Fig. 118.—Slate-bladed crooked knives.
The women employ for all purposes for which a knife or scissors could be used a semicircular knife of the same general type as those described by every writer from the days of Egede, who has had to deal with the Eskimo. The knives at the present day are made of steel, usually, and perhaps always, of a piece of a saw blade, which gives a sheet of steel of the proper breadth and thickness, and are manufactured by the natives themselves. Dr. Simpson says[277] that in his time they were brought from Kotzebue Sound by the Nunatañmiun, who obtained them from the Siberian Eskimo. There are in the collection three of these steel knives, all of the small size generally called ulúrɐ (“little úlu”). No. 56546 [14] has been picked out for description (Fig. 119). The blade is wedged into a handle of walrus ivory. The ornamentation on the handle is of incised lines and dots blackened. The cutting edge of the blade is beveled on one face only. This knife represents the general shape of knives of this sort, but is rather smaller than most of them. I have seen some knives with blades fully 5 or 6 inches long and deep in proportion. The handle is almost always of walrus ivory and of the shape figured. I do not remember ever seeing an úlu blade secured otherwise than by fitting it tightly into a narrow slit in the handle, except in one case, when the handle was part of the original handle of the saw of which the knife was made, left still riveted on.
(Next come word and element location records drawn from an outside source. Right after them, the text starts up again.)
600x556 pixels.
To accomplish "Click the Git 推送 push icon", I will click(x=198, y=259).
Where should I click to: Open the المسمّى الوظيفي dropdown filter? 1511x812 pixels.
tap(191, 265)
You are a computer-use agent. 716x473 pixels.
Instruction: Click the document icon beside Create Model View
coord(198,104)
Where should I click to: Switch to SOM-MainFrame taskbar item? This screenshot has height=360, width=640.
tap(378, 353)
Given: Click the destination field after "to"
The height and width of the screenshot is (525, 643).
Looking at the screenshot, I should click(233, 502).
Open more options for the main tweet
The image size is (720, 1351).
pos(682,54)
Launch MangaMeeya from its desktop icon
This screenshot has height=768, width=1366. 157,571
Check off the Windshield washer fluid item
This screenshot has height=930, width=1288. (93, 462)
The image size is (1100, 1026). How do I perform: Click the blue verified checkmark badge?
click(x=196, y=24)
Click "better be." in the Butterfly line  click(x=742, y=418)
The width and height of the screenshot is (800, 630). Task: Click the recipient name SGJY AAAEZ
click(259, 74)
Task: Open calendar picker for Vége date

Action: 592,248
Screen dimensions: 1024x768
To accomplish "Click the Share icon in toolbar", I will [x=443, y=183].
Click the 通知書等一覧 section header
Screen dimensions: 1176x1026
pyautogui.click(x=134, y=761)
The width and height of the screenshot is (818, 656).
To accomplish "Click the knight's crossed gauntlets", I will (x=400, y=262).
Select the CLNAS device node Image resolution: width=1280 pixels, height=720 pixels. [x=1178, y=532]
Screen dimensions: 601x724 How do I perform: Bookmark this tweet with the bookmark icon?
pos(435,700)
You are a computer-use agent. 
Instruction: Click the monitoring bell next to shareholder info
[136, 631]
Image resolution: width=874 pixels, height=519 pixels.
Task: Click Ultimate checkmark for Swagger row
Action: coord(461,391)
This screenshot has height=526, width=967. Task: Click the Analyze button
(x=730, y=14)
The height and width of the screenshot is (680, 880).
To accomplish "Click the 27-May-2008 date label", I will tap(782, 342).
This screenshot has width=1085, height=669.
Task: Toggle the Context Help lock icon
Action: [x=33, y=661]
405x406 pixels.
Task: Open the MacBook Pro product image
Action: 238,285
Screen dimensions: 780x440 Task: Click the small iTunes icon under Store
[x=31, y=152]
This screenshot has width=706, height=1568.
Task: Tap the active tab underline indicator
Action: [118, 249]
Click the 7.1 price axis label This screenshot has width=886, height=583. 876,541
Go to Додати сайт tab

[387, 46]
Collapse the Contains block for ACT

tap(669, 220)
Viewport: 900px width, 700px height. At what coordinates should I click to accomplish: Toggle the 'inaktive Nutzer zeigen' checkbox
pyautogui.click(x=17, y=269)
Fig. 119.—Woman’s knife, steel blade.
It is not necessary to specify the various purposes for which these knives are used. Whenever a woman wishes to cut anything, from her food to a thread in her sewing, she uses an úlu in preference to anything else. The knife is handled precisely as described among the eastern Eskimo, making the cut by pushing instead of drawing,[278] thus differing from the long-handled round knife mentioned above. Knives of this pattern are very generally used among the western Eskimo, but in the east the blade is always separated from the handle by a short shank, as in our mincing knives.